The grass is always greener

Photo by Flickr user massimo ankor. Click for source.If you’re a neuroscience fan, Marketing magazine has a somewhat depressing report of a Susan Greenfield speech to the travel industry at the ABTA conference in Croatia.

It’s sad for two reasons. Firstly The Baroness is still pursuing the same bizarre and evidence-free line that the internet causes all sorts of brain curdling problems and even doubles down on her odd claim that there’s a link with autism:

“People who are not good at interpersonal skills anyway are on the autistic spectrum disorder, they spend a lot of time in the cyber world. Sadly there are a lot of links between this disorder and compulsive video game use.”

She also says some very strange things about the effects of video games and what gamers are like:

They will have a higher IQ because we know that video game rehearsal repeats all the mental agility that is required of IQ tests. However, being good at mental processing without being able to make connections or understand context doesn’t mean to say that you understand about Syria or the economic problems of the world.

Playing video games means you don’t understand the complex situation in the Middle East? An outrageous claim. Has she never played Call of Duty 4?

However, it’s also a little sad because she’s now doing presumably paid talks to travel conferences to say that while technology damages the brain, travel is good for it.

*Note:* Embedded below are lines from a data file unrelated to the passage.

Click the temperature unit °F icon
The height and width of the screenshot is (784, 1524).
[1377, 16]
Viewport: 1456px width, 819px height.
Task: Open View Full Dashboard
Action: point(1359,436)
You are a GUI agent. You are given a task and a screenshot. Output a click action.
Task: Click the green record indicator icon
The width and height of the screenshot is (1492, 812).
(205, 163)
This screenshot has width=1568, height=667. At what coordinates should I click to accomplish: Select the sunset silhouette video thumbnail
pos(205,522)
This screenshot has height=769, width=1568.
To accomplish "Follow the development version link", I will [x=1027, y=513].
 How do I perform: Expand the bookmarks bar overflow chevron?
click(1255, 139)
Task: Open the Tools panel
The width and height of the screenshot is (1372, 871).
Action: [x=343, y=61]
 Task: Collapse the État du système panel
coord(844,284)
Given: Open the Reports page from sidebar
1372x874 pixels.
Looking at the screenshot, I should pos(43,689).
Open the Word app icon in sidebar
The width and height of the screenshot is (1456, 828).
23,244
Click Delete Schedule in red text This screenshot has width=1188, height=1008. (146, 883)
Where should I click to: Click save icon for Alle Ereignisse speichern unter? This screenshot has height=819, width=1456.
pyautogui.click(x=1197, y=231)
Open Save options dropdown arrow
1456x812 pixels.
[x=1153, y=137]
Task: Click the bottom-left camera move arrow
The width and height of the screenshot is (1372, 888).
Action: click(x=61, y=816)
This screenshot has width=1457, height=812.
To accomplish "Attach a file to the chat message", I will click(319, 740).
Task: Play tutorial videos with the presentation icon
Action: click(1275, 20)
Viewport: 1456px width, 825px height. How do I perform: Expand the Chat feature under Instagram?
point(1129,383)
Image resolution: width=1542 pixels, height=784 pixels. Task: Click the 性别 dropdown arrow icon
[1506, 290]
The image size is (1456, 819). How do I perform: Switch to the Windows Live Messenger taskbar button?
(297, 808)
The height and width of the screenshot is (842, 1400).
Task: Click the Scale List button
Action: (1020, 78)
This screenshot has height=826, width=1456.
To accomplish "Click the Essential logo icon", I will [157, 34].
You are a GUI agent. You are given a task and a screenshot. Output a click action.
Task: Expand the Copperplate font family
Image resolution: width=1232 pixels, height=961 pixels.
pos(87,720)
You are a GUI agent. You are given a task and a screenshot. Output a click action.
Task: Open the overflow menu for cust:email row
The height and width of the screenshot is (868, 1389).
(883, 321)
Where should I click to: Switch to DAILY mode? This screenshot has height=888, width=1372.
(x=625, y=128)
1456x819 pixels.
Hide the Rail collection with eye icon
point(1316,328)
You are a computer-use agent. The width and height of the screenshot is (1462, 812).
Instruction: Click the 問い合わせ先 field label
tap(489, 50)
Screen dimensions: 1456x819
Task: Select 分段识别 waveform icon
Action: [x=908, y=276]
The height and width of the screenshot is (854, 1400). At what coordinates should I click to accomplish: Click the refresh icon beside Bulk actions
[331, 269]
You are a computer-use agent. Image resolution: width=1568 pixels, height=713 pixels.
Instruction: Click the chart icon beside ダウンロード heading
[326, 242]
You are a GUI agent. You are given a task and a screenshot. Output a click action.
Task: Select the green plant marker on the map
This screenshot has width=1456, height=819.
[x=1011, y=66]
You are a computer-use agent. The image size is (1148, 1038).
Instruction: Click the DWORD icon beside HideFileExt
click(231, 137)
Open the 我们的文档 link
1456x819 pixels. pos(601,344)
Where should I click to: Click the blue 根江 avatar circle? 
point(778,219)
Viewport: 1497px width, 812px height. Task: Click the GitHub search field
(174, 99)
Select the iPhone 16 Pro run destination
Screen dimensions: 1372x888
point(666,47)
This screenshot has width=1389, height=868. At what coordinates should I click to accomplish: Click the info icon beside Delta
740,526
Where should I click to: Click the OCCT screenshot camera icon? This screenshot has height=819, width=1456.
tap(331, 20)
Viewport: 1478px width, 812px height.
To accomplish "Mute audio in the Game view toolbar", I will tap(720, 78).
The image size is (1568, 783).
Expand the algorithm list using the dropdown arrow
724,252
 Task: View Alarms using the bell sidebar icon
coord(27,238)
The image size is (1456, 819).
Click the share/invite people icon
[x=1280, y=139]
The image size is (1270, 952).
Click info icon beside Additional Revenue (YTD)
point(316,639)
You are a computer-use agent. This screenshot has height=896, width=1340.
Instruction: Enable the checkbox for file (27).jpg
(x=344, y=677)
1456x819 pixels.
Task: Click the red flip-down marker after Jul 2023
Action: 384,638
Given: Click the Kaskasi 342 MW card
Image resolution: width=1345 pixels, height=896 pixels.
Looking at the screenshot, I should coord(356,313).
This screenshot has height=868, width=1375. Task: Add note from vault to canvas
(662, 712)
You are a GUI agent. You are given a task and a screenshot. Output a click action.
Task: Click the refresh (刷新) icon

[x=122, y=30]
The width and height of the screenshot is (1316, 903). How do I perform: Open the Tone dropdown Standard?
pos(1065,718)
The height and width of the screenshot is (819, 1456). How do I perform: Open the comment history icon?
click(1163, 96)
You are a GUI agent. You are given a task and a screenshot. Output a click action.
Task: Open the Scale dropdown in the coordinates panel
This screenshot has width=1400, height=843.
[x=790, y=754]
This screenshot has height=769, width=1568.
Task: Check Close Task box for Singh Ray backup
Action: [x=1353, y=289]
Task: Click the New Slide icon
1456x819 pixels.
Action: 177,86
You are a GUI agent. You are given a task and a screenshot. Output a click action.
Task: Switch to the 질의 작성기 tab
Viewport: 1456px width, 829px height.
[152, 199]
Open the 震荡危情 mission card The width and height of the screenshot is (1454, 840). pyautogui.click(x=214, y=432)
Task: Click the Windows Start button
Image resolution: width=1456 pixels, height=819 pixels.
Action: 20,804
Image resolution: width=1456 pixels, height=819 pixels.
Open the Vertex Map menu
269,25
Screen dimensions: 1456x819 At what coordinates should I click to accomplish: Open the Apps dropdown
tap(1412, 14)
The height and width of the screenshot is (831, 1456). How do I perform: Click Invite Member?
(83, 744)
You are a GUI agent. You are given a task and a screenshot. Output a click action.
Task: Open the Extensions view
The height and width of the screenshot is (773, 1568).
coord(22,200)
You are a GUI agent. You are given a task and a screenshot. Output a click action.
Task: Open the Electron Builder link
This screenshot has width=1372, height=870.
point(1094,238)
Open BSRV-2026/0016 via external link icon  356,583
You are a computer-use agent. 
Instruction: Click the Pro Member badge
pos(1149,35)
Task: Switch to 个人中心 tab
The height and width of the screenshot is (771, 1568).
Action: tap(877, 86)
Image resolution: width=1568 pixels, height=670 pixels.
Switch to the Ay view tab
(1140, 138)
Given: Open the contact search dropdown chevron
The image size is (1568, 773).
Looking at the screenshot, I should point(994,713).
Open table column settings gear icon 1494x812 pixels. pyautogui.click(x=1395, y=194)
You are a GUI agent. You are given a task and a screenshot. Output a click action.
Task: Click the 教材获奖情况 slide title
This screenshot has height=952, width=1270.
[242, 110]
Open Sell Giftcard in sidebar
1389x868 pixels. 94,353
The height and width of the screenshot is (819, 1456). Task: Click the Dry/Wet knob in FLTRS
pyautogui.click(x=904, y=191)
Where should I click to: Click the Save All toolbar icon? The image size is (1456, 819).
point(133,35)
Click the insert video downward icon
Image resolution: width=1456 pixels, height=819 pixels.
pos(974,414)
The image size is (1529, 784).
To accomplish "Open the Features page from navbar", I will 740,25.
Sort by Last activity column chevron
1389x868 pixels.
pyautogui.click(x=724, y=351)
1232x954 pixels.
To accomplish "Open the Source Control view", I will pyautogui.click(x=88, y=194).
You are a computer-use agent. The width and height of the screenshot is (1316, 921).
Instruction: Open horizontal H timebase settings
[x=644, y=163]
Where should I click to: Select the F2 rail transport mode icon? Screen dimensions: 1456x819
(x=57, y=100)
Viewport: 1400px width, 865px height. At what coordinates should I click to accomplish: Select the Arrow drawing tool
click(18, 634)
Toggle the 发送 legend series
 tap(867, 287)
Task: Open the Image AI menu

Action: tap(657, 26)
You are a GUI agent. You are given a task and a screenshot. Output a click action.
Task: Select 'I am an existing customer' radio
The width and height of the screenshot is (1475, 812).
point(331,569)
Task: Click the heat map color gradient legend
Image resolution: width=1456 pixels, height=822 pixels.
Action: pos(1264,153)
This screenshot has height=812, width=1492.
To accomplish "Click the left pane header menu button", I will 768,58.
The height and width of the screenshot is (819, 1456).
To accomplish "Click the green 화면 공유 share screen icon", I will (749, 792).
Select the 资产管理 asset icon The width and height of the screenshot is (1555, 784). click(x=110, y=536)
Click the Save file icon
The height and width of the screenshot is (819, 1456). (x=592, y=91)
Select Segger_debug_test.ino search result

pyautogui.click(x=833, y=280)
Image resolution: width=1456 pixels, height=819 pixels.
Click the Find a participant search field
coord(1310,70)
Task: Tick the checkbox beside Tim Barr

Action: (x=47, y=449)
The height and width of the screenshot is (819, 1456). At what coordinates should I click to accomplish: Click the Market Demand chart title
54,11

Greenfield was genuinely one of my scientific heroes and motivated me to get into neuroscience through her talks. And now, it’s all gone a bit Donkey Kong.

Link to The Baroness on the cyberapocalypse / holiday cure.

4 thoughts on “The grass is always greener”

  1. You have to tailor your talks to your audience.
    Do you think she’d make this same presentation at a Society of Neuroscience meeting?

    With tens of thousands of neuroscience papers published every year, is it possible the Baroness might have read studies you haven’t?

  2. “What leaders do is set a vision. In travel, this wonderful thing that your selling is an experience. We need to go back to the idea that the mind is uniquely shaped by the environment, and the idea that travel broadens the mind.”

    “You can give people a sense of identity by giving them unique experiences, which helps to make them unique. They have a unique story to tell because they have gone there, they have done it.

    “A journey is like a mini little life; it has a beginning, a middle and an end, you end up in a different place and journeys, like stories, are integral to the human psyche so if you can sell people a sense of purpose – rather than just being in the moment – finally you can give people new ideas.”

    – Baroness Susan Greenfield

    What about travelling to Ibiza for the Balearic experience?

    Or is that just Pete Tong?

  3. I wonder what first got Greenfield onto this line of thinking. Anyhow, the L.A. Times is now refusing to publish letters from climate change deniers. Will other news sources have the courage to follow? Making scientific statements with no evidence should be discouraged.